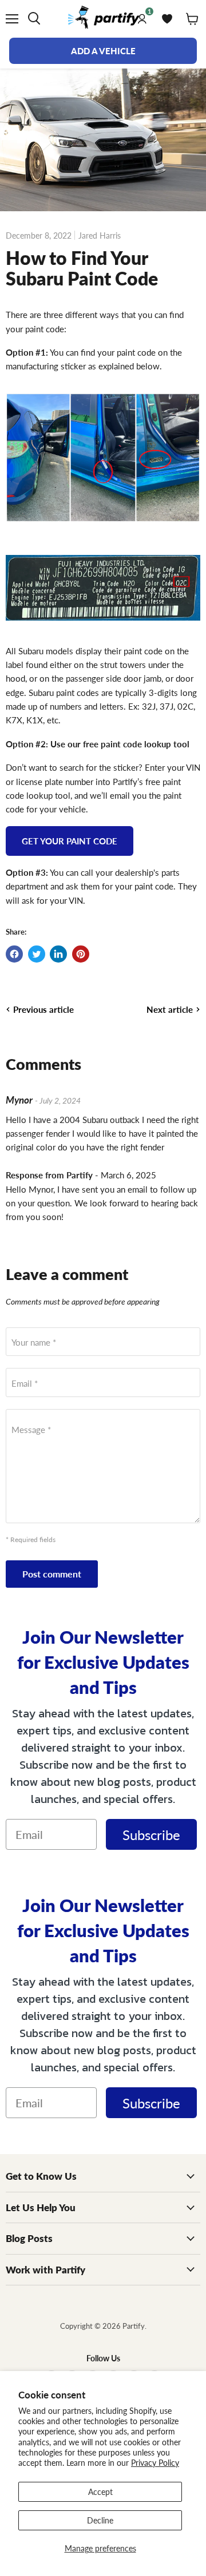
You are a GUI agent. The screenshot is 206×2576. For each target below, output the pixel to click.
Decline (100, 2520)
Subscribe (151, 1834)
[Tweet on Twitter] (36, 954)
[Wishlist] (167, 19)
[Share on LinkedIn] (58, 954)
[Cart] (192, 19)
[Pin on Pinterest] (80, 954)
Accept (100, 2491)
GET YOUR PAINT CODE (69, 841)
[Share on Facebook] (14, 954)
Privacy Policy (155, 2462)
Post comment (51, 1573)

******

**Instructions to follow:**
A single figure is the answer: the number of lines in the listing where "Share" occurs.

**Solution to this problem:**
2